For Mike AB ’97 and Nina Patterson, addressing the global climate crisis is deeply personal. Mike’s close relationship with his grandfather, an ardent environmentalist, served as an inspiration from an early age. For Nina, having children was a major impetus as she considered what climate events they would face in the future. She now runs an 85-acre organic farm in Connecticut, which the couple founded in 2020 and called Helmstead Farm—a play on “homestead” incorporating letters from the names of their three children.
Their commitment to climate action is also a major focus of their philanthropy. The couple recently established the Mike and Nina Patterson Catalyst Fund for Climate at the Harvard Radcliffe Institute (HRI) to support the HRI Climate Change Initiative, which aims to explore the impacts of the climate crisis through an interdisciplinary lens and address issues of climate justice. It will also include a range of efforts implemented in partnership with Harvard’s Salata Institute for Climate and Sustainability, which launched in fall 2022 and aims to facilitate collaboration across Harvard’s Schools to accelerate real-world climate solutions. An additional gift will provide HRI leadership with endowed support to advance key priorities and annually name a Mike and Nina Patterson Fellow in HRI’s interdisciplinary fellowship program.
“Climate change is not just a science issue, not just a policy issue, and not just a personal behavior issue—it’s all of those, and there’s a complex interplay between them,” says Mike, who is a member of HRI’s Dean’s Advisory Council. “When I think about the Harvard Radcliffe Institute, I think about its ability to study complicated problems from every angle.”
In October 2022, their catalyst fund enabled the Mike and Nina Patterson Science Symposium, convening climate experts from Harvard and beyond to assess the world’s progress. “It was really a kickoff symposium—the start of a very long, very deep journey at HRI, and we’re really honored to be a part of it,” says Mike.
Areas of focus for HRI include the human impacts of extreme weather events; uneven health and economic consequences; access to water, energy, and other vital resources; the role of business and industry; the intersection of climate and gender; and food sustainability and insecurity—an issue of particular interest to Nina.
“Agriculture can either be a climate problem or a climate solution,” she explains.
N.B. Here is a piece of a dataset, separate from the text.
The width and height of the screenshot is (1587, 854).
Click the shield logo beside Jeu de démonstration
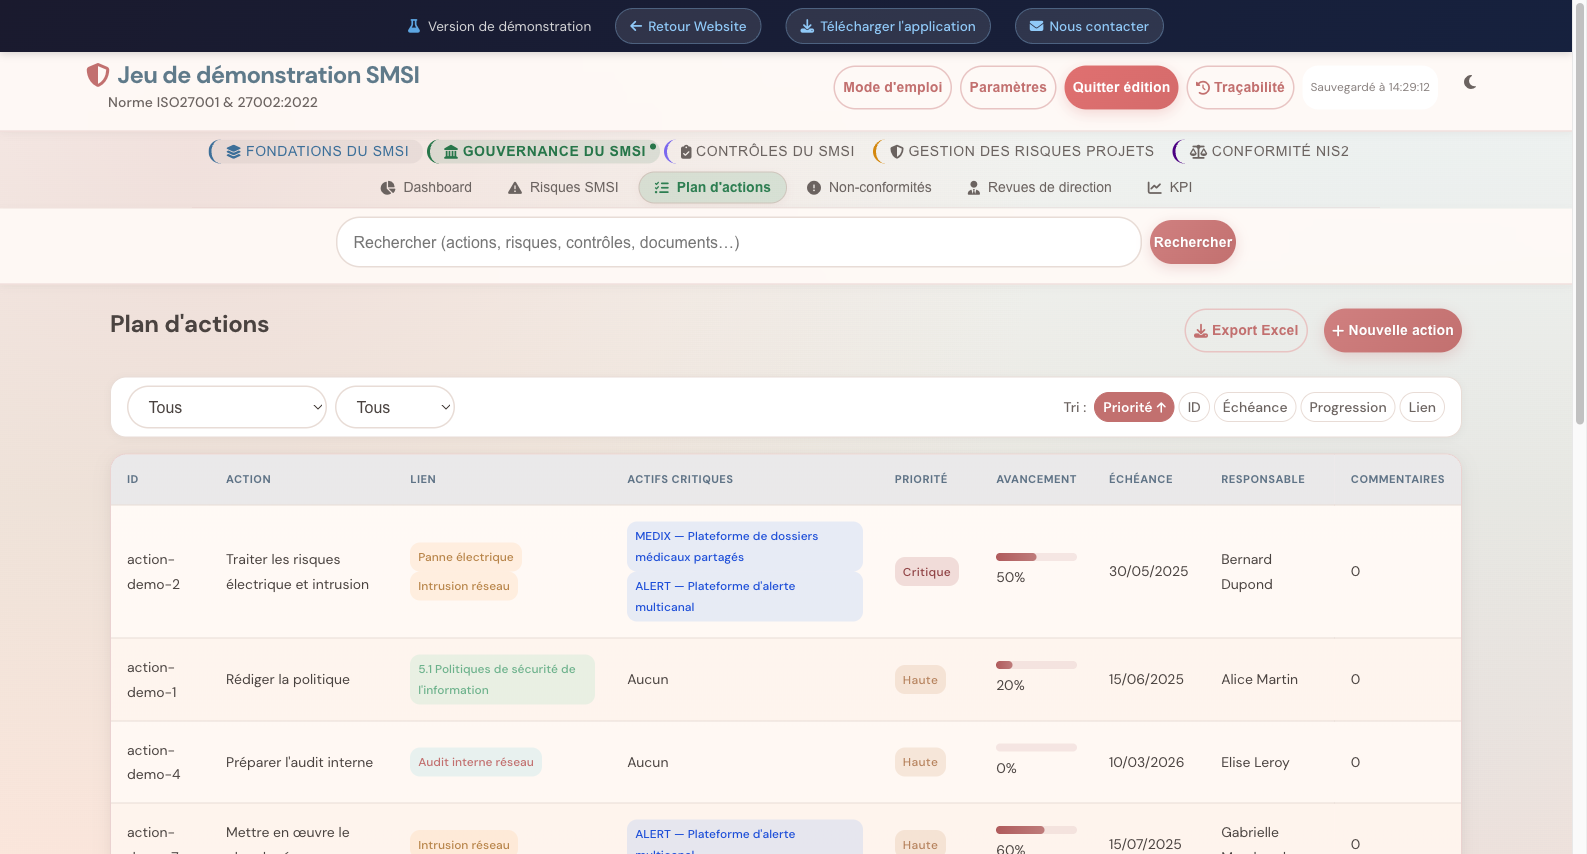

Conventional monoculture farming puts more carbon dioxide into the atmosphere, while regenerative farming helps to trap it by restoring soil and ecosystem health. “We should be working with nature, not against it, just as we can with the sun, the wind, and the oceans to create renewable energy.”
Giving Back and Paying It Forward
Longtime supporters of the Harvard College Fund and the Faculty of Arts and Sciences (FAS) more broadly, the Pattersons are also providing current-use and endowed funds to support FAS leadership and priorities. Current-use funds give the FAS the flexibility needed to meet the immediate needs of the moment, explore new programs and initiatives, and sustain core activities at the FAS, such as the student experience, teaching and learning, research, and athletics. These resources are essential to catalyzing exciting new ideas and fueling real-world impact.
Flexible gifts from donors like the Pattersons also enable the FAS to invest in extraordinary talent—another School priority—including the network of ambitious, talented, and creative individuals who compose its faculty. Experts in their fields who have a deep desire to change the world, these faculty train the leaders of tomorrow, helping undergraduates develop into independent thinkers and preparing them to navigate complex issues with curiosity and care. Supporting the best minds across the arts and sciences enables Harvard to maintain its place as a leader in research and education.
“I have an emotional attachment to the College as an alum,” says Mike, “so being able to give there feels like paying it back and hopefully paying it forward for others.”